The Weather Network reached out to Microsoft, Google, and OpenAI for comment. Microsoft declined to answer how much energy is used to train Bing’s implementation of GPT-4, which may replace Bing search. They did not specifically comment on how implementing these AI models will impact the company’s carbon footprint. A spokesperson for Google declined to answer similar questions.

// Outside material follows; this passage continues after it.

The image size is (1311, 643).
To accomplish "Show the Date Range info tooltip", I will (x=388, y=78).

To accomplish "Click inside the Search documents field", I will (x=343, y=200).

OpenAI did not respond for comment.
“As part of our commitment to create a more sustainable future, Microsoft is investing in research to measure the energy use and carbon impact of AI while working on ways to make large systems more efficient, in both training and application,” a spokesperson from Microsoft said. “We are also continuing to invest in purchasing renewable energy and other efforts to meet our sustainability goals of being carbon negative, water positive and zero waste by 2030.”
Table from Artificial Intelligence Index Report 2023.

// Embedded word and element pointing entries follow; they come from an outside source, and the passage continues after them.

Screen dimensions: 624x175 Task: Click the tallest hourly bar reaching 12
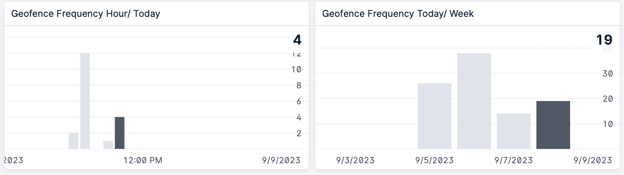[x=85, y=101]
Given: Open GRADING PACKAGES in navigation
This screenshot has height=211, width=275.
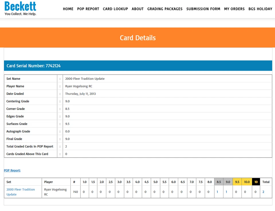Looking at the screenshot, I should click(165, 9).
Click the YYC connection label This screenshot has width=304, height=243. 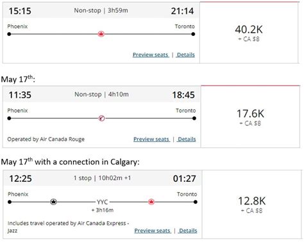point(102,202)
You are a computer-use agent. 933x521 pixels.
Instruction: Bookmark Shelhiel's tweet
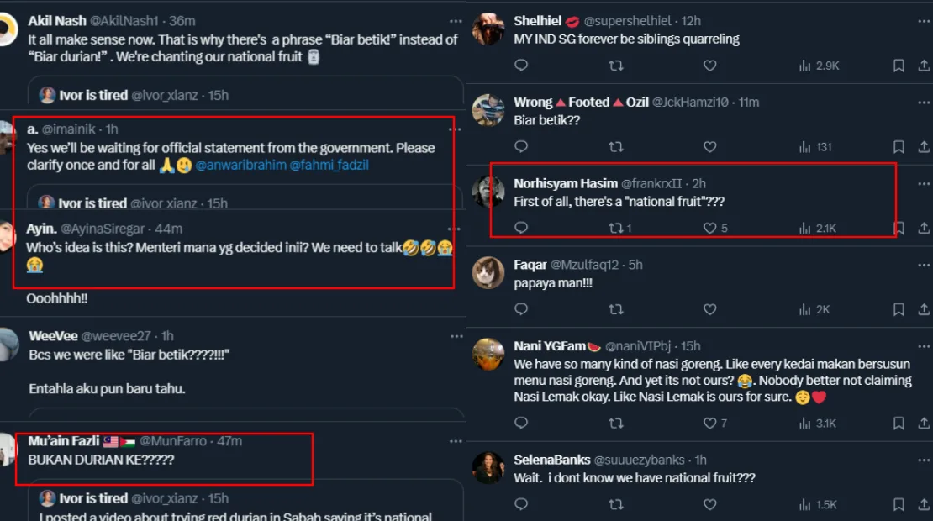click(x=899, y=66)
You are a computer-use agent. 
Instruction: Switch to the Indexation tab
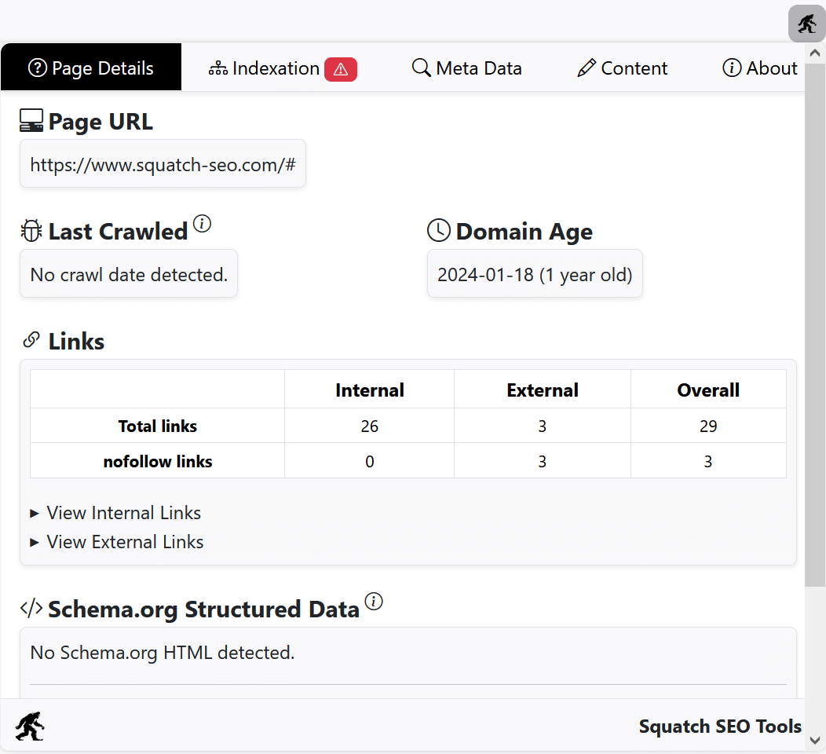(x=276, y=68)
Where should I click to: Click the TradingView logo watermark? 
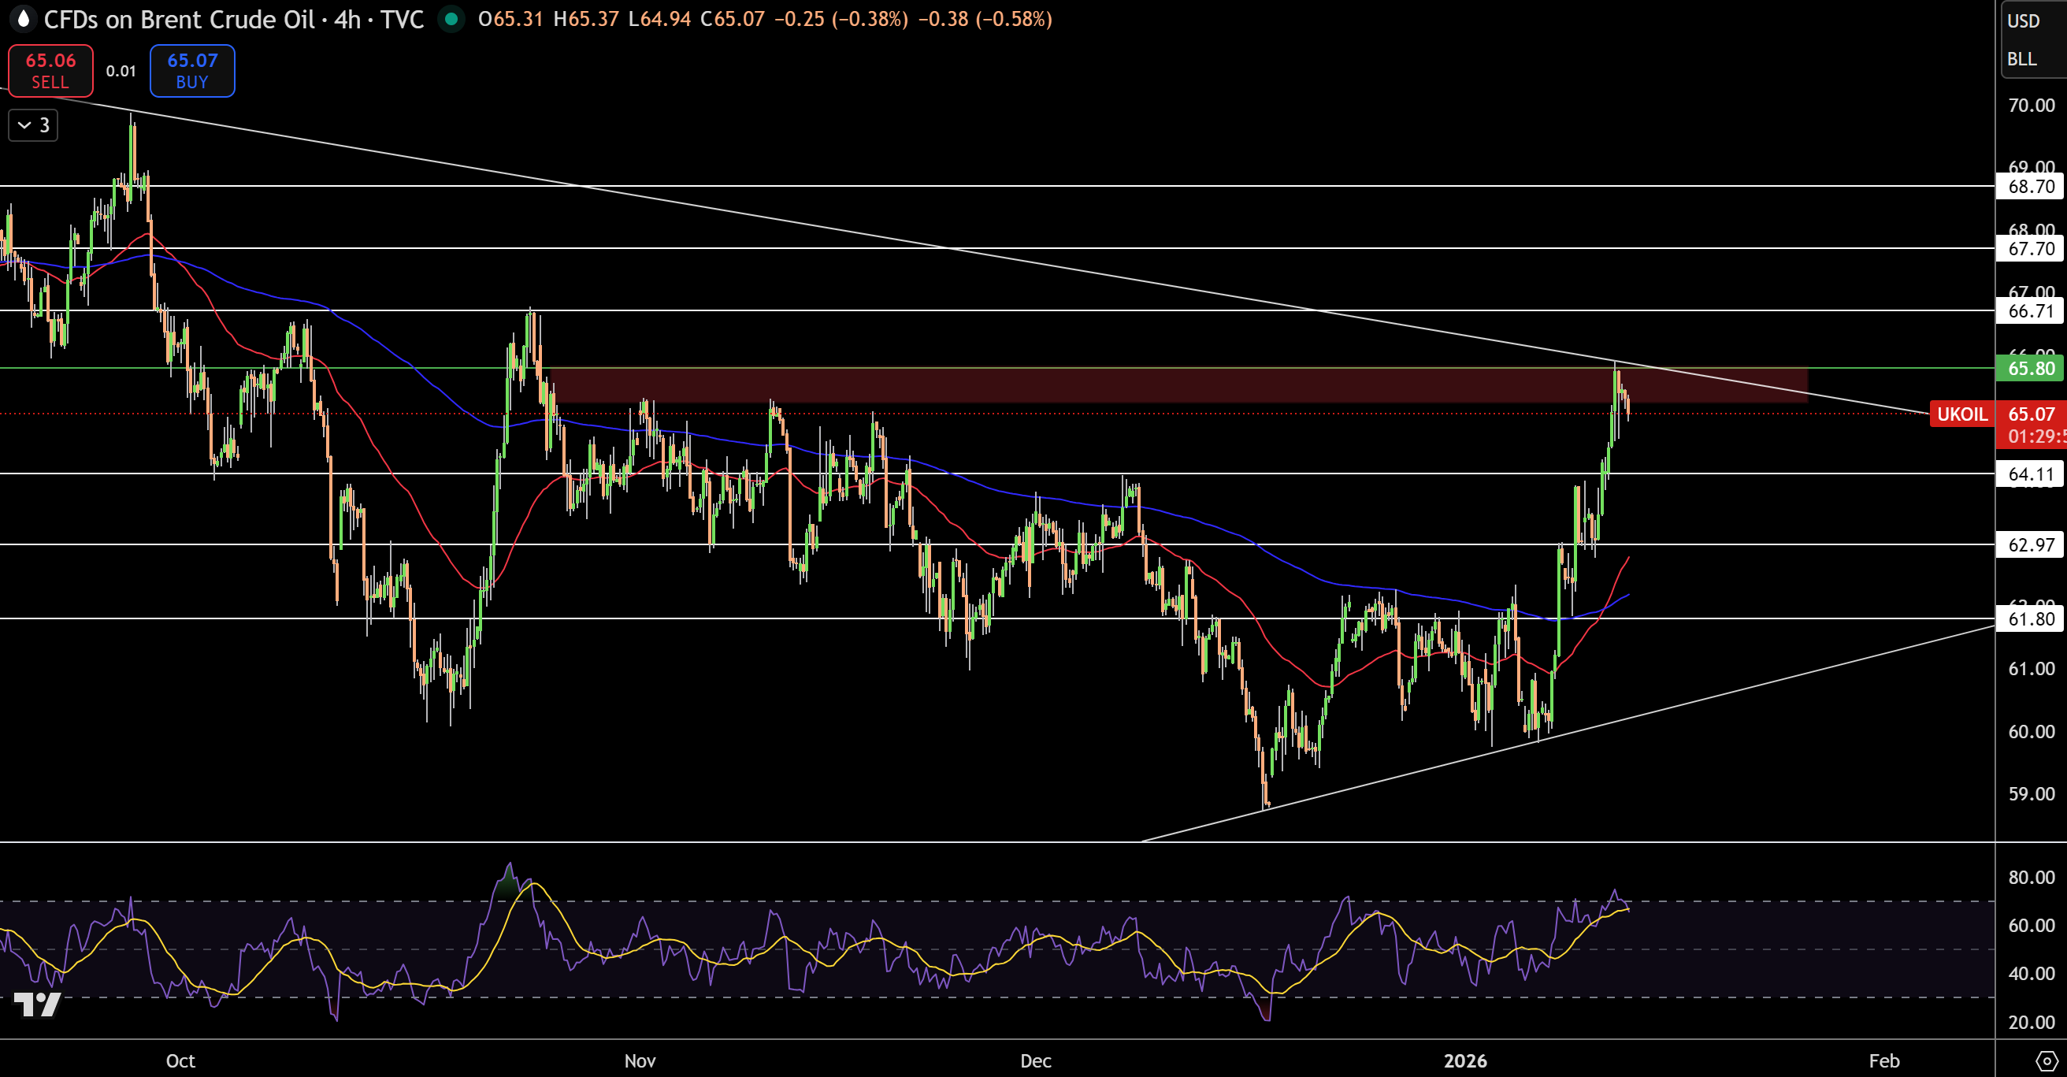click(37, 1005)
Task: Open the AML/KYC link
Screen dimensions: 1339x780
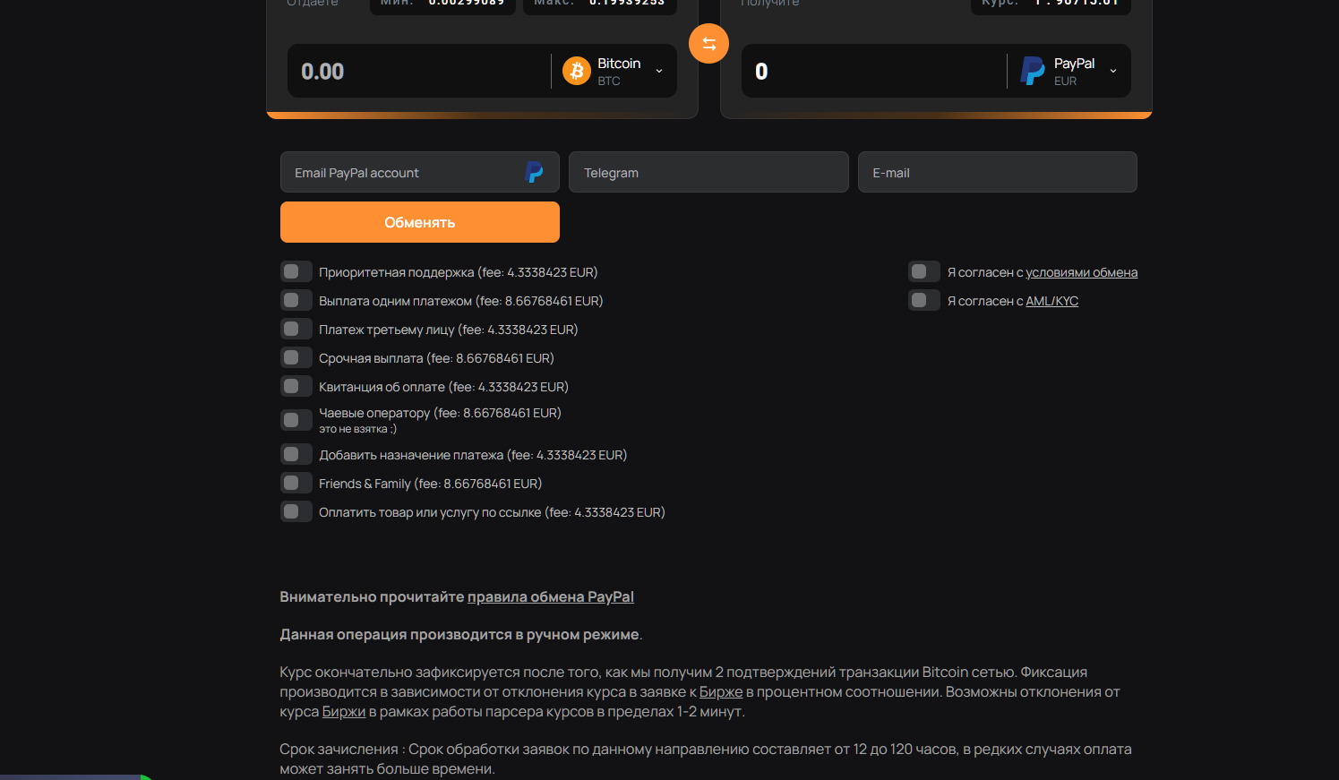Action: click(1051, 301)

“The energy usage depends on a plethora of factors, including the size of the data that systems are being trained on as well as the energy efficiency of the datacenters in which these systems are being trained,“ Maslej said. “If the observed trend of increasingly larger AI model deployments continues than all else being equal, the amount of energy required to train them is likely to continue increasing.”
The models have gone from 100 million parameters in 2018 to 500 billion in 2023.
Training isn’t the end of the story for these AI models. It takes more energy to upload the model to the internet and keep it online for people to access. This for example allows you to ask ChatGPT to perform tasks or answer questions. Each time the model receives a new prompt, it requires an extra source of energy to answer it.
Many companies, including Google and Microsoft, are testing if these AI models can replace search engines. According to Wired reporting, an AI model would use five times more energy than a traditional search engine.
There’s also the issue of the servers themselves, and the mix of energy used to power them. Microsoft has servers located in 28 different countries and outlines individual pledges for improving sustainability in each region. In Singapore for example, 13 per cent of the energy used by servers comes from solar power. In Arizona, 47 per cent of the energy comes from a mix of wind, solar, and hydro power. However, they don’t supply an overall measurement of how efficiently energy is used across all these servers.
OpenAI states their servers are located in the U.S. without providing information about energy usage. Google has data centers in 11 countries reporting that, in 2021, 66 per cent of the energy for the data servers was sourced from non-carbon sources.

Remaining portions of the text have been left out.